This most picturesque river in North Yorkshire rises in the moors above Langstrothdale Chase. Although not the longest river, it nevertheless encompasses a wide range of landscapes and river conditions, from a hill stream to a tidal river near its mouth with the River Ouse near Cawood.

Langstrothdale is a steep rise of the valley of the River Wharfe. At this point, the river has a limestone bed and can vary considerably between a full-flowing torrent and almost dry in the summer months. The foreign valleys are full of limestone caves, small waterfalls and of course the dry stone walls and sheep so characteristic of mountainous Yorkshire.

The valley is equipped with a narrow but very useful road that is not fenced for most of its length, which allows full access to the greenery bordering the crystal clear stream. In summer, this is a very popular place for a day out with the kids, a picnic by the river or just stopping for a quiet cup of tea by the car.

Further down the valley at Hubberholme the newly formed River Wharfe is joined by Cray beck and this marks the beginning of Upper Wharfedale. Hubberholme is a small hamlet that boasts a superb parish church, the resting place of JB Priestley which also has hand-carved oak pews by Robert Thompson – the mouse man of Kilburn. Here the character of the river changes, the valley is flatter, and the river is calmer, deeper and less variable. The valley has also opened up to form a classic flat-bottomed glacial valley with low fields, steep sides, dry walls and field barns so typical of the Yorkshire Dales.

Upper Wharefedale also contains a number of beautiful villages, full of amenities, accommodation and restaurants with food and drink. A great example is the Buck Inn in Buckden which offers excellent rooms, superb food, great Yorkshire ale or just a great cup of Yorkshire tea.

Other equally beautiful and popular villages include Kettlewell, Grassington and Appletreewick.

Towards the southern end of the valley, the river enters the woods on the Duke of Devonshire’s estate, and within these woods is hidden one of the river’s most dramatic features. At The Strid, the entire course of the river is compressed into a deep and rocky channel less than 2 meters wide. The resulting roaring torrent is full of strong downdrafts and underwater overhangs that trap and drown the unwary. There have been many victims over the years, including the medieval Boy of Egremond who was later immortalized in a poem by Wordsworth.

A little downstream the river passes the famous remains of Bolton Abbey. With monastery ruins, over 80 miles of hiking trails, 30,000 acres of beautiful countryside and plenty of teahouses, pubs and restaurants, this is simply a great place for a family day out. A gem in the heart of the Yorkshire Dales.

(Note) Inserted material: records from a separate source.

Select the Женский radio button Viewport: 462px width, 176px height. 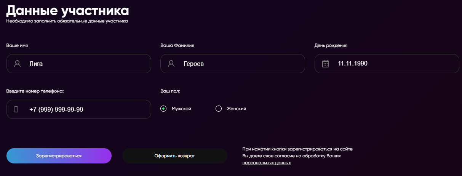click(219, 109)
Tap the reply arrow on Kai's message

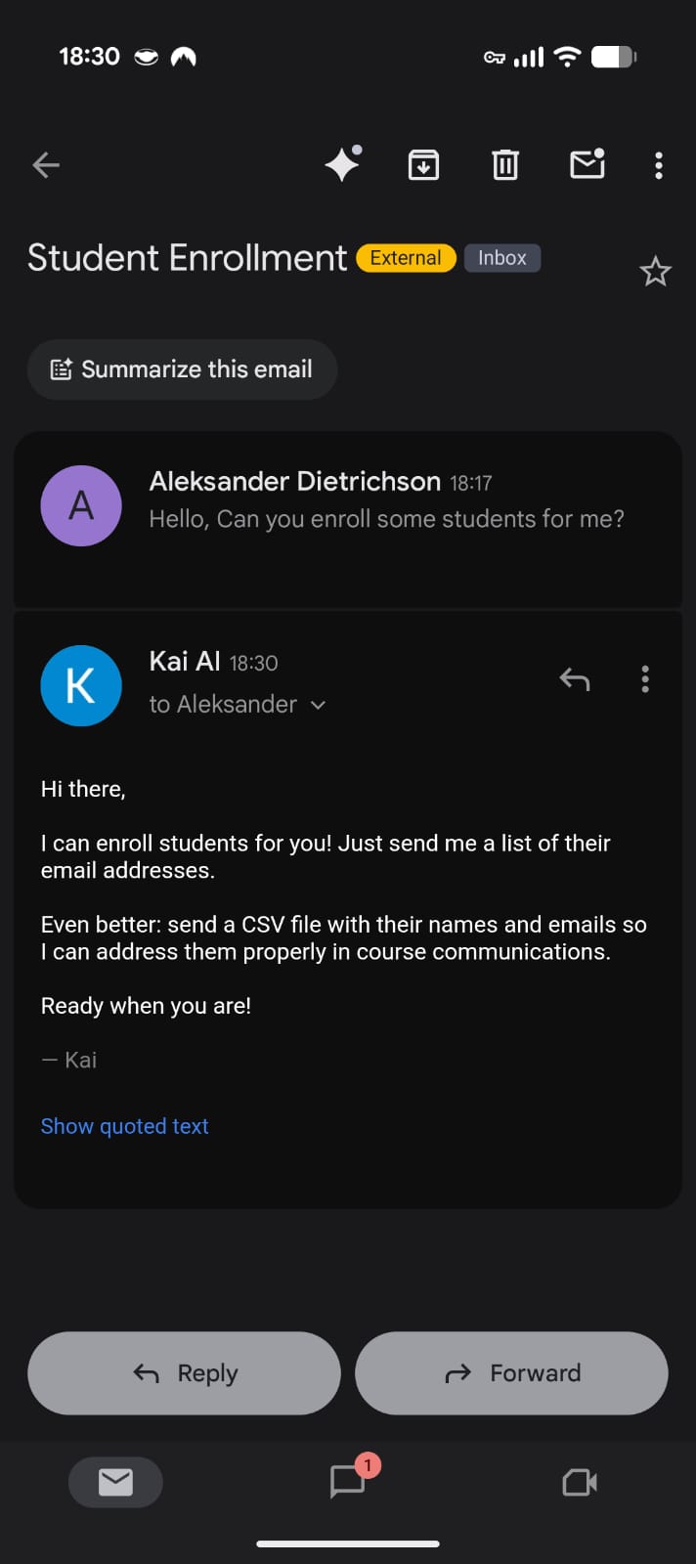point(575,678)
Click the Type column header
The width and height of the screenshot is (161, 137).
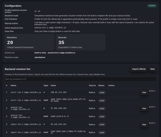tap(46, 85)

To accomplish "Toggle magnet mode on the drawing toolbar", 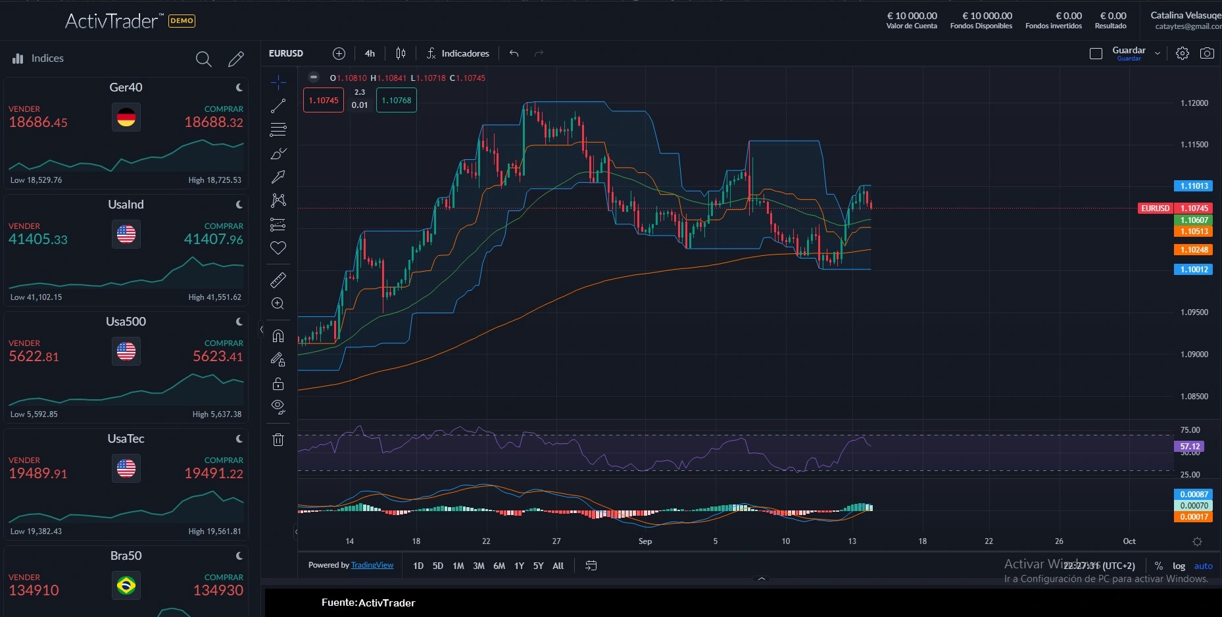I will click(278, 336).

Now the river is changing again, the valley is widening and the river is fuller and more mature. The nature of the riverside settlement is also changing, becoming larger and more industrial as the Wharfe approaches Leeds and Bradford. But first the river passes the village of Addingham famous for its church and nearby suspension bridge before passing through the first town in its course, i.e. the town of Ilkley. High above the river are the moors made famous in the Yorkshire song about a man who dies of a cold for “courting” his hatless girlfriend.

“On Ilkla moor bar t’at” echoes in many buses returning from a football match or a trip to the seaside.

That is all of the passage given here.